While loading the BF16 weights (kai-os/Carnice-V2-27b) via HF transformers, every linear layer comes back as MISSING in the load report and an equal number of keys appear as UNEXPECTED. The model then runs with random weights and outputs gibberish. The GGUF variant is unaffected because convert_hf_to_gguf.py normalizes prefixes during conversion.
Root cause
The safetensors keys carry a triple language_model prefix:
# kai-os/Carnice-V2-27b shipped:
model.language_model.language_model.language_model.embed_tokens.weight
model.language_model.language_model.language_model.layers.0.input_layernorm.weight
model.language_model.visual.blocks.0.attn.proj.weight # also one extra here
# What Qwen3_5ForConditionalGeneration expects:
model.language_model.embed_tokens.weight
model.language_model.layers.0.input_layernorm.weight
model.visual.blocks.0.attn.proj.weight
Likely an artifact of an Unsloth wrapper getting serialized into the key path more than once during the merge.
Reproduction
from transformers import Qwen3_5ForConditionalGeneration
import torch
m = Qwen3_5ForConditionalGeneration.from_pretrained(
"kai-os/Carnice-V2-27b", dtype=torch.bfloat16, trust_remote_code=True)
# Any prompt → gibberish, because every linear is random-init.
model.safetensors.index.json:
kai-os/Carnice-V2-27b: 1184 keys, all with the extra prefixesQwen/Qwen3.6-27B(your declared base): 1199 keys with standard prefixes (the 15 extra are MTP, dropped during your merge — that's a separate matter)
Fix
A single-pass safetensors rewrite recovers the model:
def fix_key(k: str) -> str:
if k.startswith("model.language_model.language_model.language_model."):
return "model.language_model." + k[len("model.language_model.language_model.language_model."):]

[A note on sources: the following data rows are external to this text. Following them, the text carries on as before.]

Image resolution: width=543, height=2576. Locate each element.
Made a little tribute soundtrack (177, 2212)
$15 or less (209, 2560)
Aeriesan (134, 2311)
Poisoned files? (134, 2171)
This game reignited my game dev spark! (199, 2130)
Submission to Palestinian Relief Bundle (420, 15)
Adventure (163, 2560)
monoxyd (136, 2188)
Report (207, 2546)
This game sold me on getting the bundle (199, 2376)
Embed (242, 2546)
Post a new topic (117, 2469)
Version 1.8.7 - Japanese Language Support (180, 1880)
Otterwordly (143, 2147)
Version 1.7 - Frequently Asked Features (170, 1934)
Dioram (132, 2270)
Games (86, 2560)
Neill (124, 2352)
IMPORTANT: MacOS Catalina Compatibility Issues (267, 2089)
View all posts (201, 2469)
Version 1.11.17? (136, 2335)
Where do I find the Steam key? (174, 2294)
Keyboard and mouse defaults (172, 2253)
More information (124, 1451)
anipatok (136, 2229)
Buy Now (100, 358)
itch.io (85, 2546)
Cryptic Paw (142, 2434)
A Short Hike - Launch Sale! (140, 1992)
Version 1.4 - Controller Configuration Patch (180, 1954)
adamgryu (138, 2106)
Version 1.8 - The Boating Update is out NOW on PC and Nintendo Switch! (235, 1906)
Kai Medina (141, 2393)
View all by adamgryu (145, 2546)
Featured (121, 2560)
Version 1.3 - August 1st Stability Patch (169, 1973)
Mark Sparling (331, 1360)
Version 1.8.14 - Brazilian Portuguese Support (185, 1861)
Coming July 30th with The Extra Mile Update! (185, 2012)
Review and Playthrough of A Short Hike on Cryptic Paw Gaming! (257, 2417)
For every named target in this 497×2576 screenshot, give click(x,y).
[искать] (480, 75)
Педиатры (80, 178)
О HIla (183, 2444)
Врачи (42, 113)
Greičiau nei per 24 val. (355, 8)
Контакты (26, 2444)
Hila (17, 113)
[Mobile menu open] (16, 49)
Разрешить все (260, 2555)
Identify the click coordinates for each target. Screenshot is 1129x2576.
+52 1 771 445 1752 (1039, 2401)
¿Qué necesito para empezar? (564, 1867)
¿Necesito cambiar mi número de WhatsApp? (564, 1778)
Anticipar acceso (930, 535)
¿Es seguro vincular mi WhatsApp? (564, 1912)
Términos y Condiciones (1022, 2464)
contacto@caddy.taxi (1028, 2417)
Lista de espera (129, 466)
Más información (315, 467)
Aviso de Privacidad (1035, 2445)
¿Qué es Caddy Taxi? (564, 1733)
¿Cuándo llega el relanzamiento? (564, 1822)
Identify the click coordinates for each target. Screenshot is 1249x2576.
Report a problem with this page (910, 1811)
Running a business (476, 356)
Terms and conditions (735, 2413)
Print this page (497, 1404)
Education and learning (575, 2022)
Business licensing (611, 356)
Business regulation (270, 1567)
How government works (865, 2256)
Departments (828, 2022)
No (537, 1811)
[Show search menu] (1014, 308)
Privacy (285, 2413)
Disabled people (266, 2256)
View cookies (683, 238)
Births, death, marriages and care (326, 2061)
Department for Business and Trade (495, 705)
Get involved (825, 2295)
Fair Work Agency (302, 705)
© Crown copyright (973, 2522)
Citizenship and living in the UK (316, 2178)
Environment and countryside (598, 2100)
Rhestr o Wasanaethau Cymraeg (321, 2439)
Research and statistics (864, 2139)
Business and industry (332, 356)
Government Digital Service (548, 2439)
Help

if k.startswith("model.language_model.visual."):
return "model.visual." + k[len("model.language_model.visual."):]
return k
After this the model loads cleanly, IFEval results match your benchmark numbers, and Hermes-style tool calling works.
Why mention now
I've built an NVFP4 + MTP-grafted variant on top of the fixed weights for the RTX PRO 6000 / DGX Spark (GB10) crowd who want the Hermes agent at ~20 GB VRAM. Wanted to flag this here so anyone else loading the BF16 directly knows what's happening, and to credit you properly in the README of the downstream variant.
Thanks for the SFT — the assistant-token-only loss + the GLM-5.1 trace blend in the data mix really show through.
— Tonoken3 / Lna-Lab
Thanks for catching this. the core BF16 Transformers load bug should be resolved now.